EXTRACTED ENTRIES ▸
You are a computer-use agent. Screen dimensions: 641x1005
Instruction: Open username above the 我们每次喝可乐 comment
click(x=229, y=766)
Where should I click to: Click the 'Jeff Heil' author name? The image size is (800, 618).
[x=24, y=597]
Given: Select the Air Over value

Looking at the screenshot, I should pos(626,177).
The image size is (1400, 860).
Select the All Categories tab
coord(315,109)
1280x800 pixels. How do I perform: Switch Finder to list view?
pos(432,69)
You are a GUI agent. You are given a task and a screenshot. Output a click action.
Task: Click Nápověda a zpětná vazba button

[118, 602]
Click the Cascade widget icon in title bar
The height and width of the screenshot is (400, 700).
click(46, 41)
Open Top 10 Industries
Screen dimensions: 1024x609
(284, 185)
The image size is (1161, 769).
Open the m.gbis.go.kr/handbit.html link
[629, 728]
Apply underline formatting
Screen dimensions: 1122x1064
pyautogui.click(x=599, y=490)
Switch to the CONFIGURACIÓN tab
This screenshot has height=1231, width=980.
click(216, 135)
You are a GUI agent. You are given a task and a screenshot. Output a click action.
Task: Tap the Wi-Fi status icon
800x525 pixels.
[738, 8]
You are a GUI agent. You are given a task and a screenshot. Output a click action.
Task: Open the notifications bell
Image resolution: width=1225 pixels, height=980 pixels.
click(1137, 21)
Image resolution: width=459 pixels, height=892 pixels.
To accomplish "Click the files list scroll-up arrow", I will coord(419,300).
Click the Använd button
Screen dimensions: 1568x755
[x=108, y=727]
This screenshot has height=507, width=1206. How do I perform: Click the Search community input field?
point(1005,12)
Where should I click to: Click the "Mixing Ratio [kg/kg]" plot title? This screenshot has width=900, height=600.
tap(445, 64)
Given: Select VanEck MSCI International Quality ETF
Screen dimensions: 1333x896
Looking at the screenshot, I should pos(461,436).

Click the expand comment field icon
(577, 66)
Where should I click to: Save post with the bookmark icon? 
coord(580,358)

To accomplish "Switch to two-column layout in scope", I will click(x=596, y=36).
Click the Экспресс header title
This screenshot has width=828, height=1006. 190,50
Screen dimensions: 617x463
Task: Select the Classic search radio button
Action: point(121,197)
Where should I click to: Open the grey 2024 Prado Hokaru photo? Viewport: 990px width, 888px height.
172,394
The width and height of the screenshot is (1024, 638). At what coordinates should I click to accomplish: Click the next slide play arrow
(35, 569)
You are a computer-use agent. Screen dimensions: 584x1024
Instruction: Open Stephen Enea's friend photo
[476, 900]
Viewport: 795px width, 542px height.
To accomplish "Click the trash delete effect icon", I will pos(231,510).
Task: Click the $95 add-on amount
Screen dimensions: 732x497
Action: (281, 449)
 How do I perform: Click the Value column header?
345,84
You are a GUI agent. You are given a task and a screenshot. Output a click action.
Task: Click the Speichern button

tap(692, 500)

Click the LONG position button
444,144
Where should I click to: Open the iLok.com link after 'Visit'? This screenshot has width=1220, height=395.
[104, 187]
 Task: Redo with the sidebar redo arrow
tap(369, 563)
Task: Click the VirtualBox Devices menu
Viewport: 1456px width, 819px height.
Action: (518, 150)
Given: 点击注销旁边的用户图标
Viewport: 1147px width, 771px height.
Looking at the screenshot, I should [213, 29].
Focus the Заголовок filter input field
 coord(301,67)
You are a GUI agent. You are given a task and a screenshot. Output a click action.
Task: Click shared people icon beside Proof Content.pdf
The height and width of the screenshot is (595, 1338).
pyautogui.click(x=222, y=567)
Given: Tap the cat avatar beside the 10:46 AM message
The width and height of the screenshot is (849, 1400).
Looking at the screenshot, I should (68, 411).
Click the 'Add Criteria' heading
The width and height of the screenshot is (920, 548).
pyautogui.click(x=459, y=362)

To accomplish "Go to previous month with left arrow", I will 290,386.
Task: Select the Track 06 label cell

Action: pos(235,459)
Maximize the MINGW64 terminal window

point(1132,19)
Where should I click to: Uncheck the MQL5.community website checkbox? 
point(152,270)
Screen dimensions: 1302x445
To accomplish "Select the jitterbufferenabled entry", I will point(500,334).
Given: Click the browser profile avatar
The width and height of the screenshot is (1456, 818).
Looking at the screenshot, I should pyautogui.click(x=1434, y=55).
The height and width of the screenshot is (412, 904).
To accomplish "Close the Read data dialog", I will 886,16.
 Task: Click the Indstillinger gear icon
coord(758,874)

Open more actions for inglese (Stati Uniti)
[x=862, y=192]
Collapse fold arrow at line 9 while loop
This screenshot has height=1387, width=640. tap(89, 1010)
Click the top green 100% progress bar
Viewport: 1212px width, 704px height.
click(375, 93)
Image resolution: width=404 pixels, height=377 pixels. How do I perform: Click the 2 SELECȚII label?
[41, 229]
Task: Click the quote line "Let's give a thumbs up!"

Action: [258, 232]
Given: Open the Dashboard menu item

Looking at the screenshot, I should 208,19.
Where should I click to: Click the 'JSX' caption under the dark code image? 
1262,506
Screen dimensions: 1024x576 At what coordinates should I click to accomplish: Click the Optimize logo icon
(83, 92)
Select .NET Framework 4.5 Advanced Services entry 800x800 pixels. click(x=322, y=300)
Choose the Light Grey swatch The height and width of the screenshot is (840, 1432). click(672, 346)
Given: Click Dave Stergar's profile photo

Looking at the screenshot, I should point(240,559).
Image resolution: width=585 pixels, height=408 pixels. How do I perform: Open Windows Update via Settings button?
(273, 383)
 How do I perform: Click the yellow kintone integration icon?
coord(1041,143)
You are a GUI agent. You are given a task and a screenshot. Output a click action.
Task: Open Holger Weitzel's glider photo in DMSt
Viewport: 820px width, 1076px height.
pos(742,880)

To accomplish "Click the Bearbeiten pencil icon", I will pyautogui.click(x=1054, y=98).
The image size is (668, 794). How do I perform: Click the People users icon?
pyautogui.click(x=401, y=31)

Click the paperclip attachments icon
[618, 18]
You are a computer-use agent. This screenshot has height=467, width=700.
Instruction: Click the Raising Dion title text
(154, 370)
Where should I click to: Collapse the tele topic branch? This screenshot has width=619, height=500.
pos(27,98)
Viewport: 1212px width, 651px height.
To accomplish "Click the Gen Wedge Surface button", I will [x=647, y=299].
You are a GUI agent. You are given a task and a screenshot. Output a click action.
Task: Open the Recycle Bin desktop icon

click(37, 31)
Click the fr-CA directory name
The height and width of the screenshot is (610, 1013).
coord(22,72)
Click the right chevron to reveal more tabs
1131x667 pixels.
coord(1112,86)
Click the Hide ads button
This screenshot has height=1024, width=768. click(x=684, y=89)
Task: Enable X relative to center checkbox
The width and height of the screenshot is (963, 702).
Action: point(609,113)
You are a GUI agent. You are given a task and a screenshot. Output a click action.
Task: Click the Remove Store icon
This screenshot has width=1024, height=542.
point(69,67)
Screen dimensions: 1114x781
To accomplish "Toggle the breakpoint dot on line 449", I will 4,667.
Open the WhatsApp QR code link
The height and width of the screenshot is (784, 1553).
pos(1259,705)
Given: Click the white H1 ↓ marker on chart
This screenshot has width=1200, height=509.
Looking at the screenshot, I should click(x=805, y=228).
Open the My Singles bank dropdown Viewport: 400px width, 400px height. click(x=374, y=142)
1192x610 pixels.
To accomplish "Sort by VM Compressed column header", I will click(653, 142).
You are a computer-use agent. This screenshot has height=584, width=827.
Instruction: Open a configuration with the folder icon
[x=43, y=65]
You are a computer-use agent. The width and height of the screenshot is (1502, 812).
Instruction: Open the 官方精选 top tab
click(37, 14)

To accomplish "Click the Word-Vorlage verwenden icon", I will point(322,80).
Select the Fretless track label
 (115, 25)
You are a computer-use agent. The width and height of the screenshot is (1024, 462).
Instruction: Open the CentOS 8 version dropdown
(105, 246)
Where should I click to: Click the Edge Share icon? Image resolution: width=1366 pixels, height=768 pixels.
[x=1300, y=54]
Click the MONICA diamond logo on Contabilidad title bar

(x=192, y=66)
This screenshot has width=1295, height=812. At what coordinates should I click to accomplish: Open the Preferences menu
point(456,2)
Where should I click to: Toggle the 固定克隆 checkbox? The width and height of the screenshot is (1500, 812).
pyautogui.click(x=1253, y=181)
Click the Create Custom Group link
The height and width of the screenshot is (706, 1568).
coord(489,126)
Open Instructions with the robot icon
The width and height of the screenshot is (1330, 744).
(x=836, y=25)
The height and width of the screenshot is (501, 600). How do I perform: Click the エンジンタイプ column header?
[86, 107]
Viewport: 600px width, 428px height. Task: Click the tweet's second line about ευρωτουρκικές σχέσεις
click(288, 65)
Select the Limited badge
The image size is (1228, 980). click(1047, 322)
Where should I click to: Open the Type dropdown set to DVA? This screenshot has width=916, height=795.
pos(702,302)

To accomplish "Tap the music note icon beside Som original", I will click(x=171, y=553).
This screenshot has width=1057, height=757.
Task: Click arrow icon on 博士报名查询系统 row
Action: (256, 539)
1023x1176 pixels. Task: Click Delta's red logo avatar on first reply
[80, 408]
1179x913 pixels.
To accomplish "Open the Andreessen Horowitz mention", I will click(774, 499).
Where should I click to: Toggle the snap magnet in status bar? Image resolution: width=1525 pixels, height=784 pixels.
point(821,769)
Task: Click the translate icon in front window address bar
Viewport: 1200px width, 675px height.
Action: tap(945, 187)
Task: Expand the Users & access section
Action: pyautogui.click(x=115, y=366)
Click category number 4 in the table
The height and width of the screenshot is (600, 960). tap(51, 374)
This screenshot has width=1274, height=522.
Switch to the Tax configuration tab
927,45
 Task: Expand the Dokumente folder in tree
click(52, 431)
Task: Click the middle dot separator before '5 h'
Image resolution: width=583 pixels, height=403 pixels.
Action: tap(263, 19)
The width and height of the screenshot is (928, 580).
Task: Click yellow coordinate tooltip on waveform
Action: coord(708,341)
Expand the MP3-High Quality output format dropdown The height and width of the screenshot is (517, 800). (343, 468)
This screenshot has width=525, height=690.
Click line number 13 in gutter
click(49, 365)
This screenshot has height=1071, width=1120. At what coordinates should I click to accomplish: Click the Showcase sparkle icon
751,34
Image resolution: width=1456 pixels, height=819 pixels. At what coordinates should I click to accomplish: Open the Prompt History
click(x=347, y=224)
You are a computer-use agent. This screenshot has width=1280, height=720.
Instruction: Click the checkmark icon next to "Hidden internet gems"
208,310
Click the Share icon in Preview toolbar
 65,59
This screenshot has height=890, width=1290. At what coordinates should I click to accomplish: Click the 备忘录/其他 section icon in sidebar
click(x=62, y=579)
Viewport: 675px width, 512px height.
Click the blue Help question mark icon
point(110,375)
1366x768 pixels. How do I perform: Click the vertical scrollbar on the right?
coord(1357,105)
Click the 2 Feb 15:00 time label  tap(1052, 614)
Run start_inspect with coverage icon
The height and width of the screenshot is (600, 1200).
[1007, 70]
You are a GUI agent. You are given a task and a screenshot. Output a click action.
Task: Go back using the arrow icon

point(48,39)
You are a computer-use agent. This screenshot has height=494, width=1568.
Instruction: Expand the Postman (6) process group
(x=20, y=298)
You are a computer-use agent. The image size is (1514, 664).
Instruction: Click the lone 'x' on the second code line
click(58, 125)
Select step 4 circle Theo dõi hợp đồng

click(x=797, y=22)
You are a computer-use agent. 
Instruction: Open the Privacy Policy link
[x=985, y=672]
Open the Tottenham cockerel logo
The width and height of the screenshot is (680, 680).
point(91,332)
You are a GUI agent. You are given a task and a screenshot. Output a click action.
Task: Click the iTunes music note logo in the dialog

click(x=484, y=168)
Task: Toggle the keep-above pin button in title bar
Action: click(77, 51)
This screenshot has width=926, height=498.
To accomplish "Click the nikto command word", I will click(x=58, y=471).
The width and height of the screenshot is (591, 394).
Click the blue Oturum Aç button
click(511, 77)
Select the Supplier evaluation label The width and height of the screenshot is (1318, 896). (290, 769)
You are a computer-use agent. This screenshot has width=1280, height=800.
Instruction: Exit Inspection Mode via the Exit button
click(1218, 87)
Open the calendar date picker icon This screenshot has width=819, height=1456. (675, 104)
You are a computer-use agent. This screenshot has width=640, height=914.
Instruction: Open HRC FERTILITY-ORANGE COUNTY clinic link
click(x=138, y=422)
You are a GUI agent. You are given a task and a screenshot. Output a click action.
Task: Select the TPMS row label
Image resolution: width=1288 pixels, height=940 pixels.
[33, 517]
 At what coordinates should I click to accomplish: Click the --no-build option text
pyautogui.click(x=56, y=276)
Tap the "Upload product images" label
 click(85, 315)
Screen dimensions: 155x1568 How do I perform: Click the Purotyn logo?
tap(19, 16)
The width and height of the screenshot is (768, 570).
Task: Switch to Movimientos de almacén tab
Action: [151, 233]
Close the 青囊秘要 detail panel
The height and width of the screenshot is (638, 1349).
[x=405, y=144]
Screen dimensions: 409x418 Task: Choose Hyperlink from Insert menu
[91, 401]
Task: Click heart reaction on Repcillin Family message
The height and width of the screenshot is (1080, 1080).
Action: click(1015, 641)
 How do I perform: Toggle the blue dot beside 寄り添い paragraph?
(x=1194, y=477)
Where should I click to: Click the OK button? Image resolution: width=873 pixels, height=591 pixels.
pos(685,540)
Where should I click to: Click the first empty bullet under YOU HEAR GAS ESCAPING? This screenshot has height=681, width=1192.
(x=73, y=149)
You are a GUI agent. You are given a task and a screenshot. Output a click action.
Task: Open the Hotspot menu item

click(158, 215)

REQUIRED ACTION ▸ Write out exactly the lines above between the line with "Task: Select the Track 06 label cell" and the line with "Given: Click the browser profile avatar", inclusive, and nothing beyond them.

TASK RESPONSE ▸
Task: Select the Track 06 label cell

Action: pos(235,459)
Maximize the MINGW64 terminal window

point(1132,19)
Where should I click to: Uncheck the MQL5.community website checkbox? 
point(152,270)
Screen dimensions: 1302x445
To accomplish "Select the jitterbufferenabled entry", I will point(500,334).
Given: Click the browser profile avatar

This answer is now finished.